15 Welnu, let dan eens op, wat er vóór deze dag is gebeurd, eer de ene steen op de andere gelegd werd in de tempel van Jahweh!
And nowe putte ye youre hertis, fro this dai and aboue, bifor that a stoon on a stoon was put in temple of the Lord,
16 Hoe ging het u toen? Dan kwam men bij een korenhoop van twintig maten, en men vond er slechts tien; en men ging naar de perskuip om er vijftig vaten uit te scheppen, en er waren er twintig.
whanne ye wenten to an heep of twenti buischels, and there weren maad ten; ye entriden to the pressour, that ye schulden presse out fifti galouns, and there weren maad twenti.
17 Ik heb u met brand en meeldauw geslagen, en al uw produkten met hagel; maar ge hebt u niet tot Mij bekeerd, is de godsspraak van Jahweh!
Y smoot you with brennynge wynd; and with myldew, and hail, alle the werkis of youre hondis; and ther was noon in you that turnede ayen to me, seith the Lord.
18 Let toch eens op, wat er vóór deze dag is geschied: vóór de vier en twintigste dag van de negende maand, sinds de dag, waarop de grondslag van de tempel van Jahweh gelegd is!
Putte ye youre hertis fro this dai, and in to comynge, fro the foure and twentithe dai of the nynthe monethe, fro the dai in whiche foundementis of the temple of the Lord ben castun, putte ye on youre herte.
19 En ziet nu eens toe: Is er nu nog zaad in de schuur? Beginnen de wijnstok en vijg, de granaat en olijf niet te dragen? Van deze dag af zegen Ik u!
Whether now seed is in buriownyng? and yit vineyerd, and fige tre, and pomgarnade, and the tre of olyue flouride not.
20 Het woord van Jahweh werd op de vier en twintigste dag van de maand een tweede maal tot Aggeus gericht:
Fro this dai Y schal blesse. And the word of the Lord was maad the secounde tyme to Aggei, in the foure and twentithe dai of the monethe,
21 Spreek tot Zorobabel, den landvoogd van Juda! Ik zal de hemel en aarde beroeren:
and seide, Spek thou to Sorobabel, duik of Juda, and seie thou, Y shal moue heuene and erthe togidere, and Y schal distrie the seet of rewmes,
22 Koningstronen werp Ik omver, En verniel de kracht der heidense rijken. Ik werp de wagens omver, met die erop rijden; Paarden en ruiters storten neer, De een door het zwaard van den ander!

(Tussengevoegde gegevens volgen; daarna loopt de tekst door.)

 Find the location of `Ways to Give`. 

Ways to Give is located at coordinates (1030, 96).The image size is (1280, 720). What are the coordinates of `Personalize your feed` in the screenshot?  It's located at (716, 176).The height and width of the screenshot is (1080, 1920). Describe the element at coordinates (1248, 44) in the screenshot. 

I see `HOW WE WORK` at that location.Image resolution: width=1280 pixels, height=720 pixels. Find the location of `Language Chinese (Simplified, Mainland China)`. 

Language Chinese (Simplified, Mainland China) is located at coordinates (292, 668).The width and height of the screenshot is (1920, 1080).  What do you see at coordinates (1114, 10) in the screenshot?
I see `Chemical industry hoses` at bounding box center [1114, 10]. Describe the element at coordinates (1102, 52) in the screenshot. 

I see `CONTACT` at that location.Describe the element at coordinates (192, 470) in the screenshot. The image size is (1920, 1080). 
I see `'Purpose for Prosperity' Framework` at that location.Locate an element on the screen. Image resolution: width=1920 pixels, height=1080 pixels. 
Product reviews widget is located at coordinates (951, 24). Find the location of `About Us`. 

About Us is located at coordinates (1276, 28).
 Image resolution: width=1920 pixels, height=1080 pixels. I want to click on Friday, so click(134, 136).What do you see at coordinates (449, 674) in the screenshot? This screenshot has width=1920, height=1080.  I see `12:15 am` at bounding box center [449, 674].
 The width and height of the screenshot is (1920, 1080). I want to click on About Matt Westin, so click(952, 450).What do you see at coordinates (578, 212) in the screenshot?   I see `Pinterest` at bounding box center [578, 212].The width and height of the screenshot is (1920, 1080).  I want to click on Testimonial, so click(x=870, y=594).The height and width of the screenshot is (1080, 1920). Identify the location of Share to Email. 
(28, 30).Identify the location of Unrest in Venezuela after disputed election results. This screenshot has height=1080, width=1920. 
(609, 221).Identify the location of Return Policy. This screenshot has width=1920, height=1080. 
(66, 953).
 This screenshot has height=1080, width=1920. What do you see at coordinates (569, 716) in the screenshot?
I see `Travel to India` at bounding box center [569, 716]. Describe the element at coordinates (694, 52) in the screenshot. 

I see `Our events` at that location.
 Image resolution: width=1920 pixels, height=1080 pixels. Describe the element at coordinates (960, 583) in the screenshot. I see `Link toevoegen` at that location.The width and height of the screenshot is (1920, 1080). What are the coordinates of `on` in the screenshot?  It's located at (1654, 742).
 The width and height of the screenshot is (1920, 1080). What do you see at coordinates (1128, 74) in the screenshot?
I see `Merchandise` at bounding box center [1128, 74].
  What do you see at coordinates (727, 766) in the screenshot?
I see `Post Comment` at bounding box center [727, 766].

and Y schal al to-breke the strengthe of rewme of hethene men, and schal distrie a foure horsid carte, and the stiere therof; and horsis schulen go doun, and stieris of hem, a man bi swerd of his brother.
23 Op die dag, is de godsspraak van Jahweh der heirscharen, Neem Ik u, Zorobabel, zoon van Salatiël, Mijn dienaar, is de godsspraak van Jahweh, En draag u als een zegelring: Want u heb Ik uitverkoren, Is de godsspraak van Jahweh der heirscharen!
In that dai, seith the Lord of oostis, thou Sorobabel, sone of Salatiel, my seruaunt, Y schal take thee, seith the Lord; and Y schal putte thee as a signet, for Y chees thee, seith the Lord of oostis.